From the U.S. healthcare business front,
- Beckers Payer Issues reports,
- “The Council for Affordable Quality Healthcare is transitioning away from its nonprofit structure, sharing how the country’s biggest health insurance companies are now serving as owners, according to a Jan. 6 news release.” * * *
- “CAQH was founded by health plans that recognized the need to take unnecessary administrative costs out of the healthcare system,” Mr. Kaja said. “That same determination to solve hard problems and move the industry forward defines CAQH today. The board’s decision reflects our confidence in CAQH’s ability to keep challenging convention and improving how the healthcare system works for everyone.”
- “The release added the restructuring will allow CAQH to further advance products and interoperability.”
- Fierce Healthcare informs us,
- “Pomelo Care launched in 2021 with a virtual maternity care model that supplements traditional pregnancy care by proactively predicting and addressing risk factors.
- “The startup is expanding beyond maternity care to more broadly to serve women’s and children’s health needs and it picked up $92 million in series C funding to fuel its growth. Pomelo Care’s services now span reproductive care, pregnancy, pediatrics and hormonal health as well as perimenopause and menopause. The company also supports long-term preventive care and condition management.
- “The funding round was led by Stripes and backed by Andreessen Horowitz, PLUS Capital, Atomico, BoxGroup and SV Angel. With the series C funding, Pomelo Care is now valued at $1.7 billion, the company said.”
- Fierce Pharma notes,
- “It’s been more than 10 years since the FDA signed off on the U.S.’ first biosimilar product, opening up what was originally expected to be an easily accessible, cheaper drug market featuring heightened competition and potential new savings for patients.
- “Now, more than 80 biosimilar approvals later, the promise of broad biosimilar adoption and lower drug prices hasn’t played out as initially anticipated, leaving the biosimilar market at a critical inflection point as it enters 2026, with policy changes and major patent cliffs creeping ever closer.

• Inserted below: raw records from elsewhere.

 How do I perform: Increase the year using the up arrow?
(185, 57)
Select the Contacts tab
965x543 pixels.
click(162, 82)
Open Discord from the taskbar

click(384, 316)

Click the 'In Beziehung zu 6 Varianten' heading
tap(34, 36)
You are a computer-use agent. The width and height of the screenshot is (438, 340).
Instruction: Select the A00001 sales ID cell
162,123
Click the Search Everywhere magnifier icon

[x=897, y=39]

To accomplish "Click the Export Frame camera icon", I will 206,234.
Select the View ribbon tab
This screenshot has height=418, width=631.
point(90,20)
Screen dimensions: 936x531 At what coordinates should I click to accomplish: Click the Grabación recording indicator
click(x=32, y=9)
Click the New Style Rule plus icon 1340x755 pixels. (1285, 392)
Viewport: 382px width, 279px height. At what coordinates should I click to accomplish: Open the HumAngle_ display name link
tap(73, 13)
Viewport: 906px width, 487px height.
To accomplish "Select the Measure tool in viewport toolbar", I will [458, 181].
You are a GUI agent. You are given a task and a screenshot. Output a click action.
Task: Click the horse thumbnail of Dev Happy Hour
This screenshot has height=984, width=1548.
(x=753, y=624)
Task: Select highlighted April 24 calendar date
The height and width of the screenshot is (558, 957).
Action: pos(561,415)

- “2025 was marked by “extraordinary change and progress within the biosimilar landscape,” highlighting both the opportunities and the challenges facing the field, Samsung Bioepis’ head of U.S. commercial, Thomas Newcomer, said in the company’s fourth-quarter biosimilar market report.”
- Healthcare Dive identifies “the top healthcare provider trends in 2026. Health systems that address costs, workforce planning and portfolio strategy may be better positioned as reimbursement headwinds intensify this year.”
- MedTech Dive calls attention to “4 medtech topics to watch in 2026. From insurance coverage questions to M&A and tariffs, here are the top storylines to watch in the medical device space in 2026.”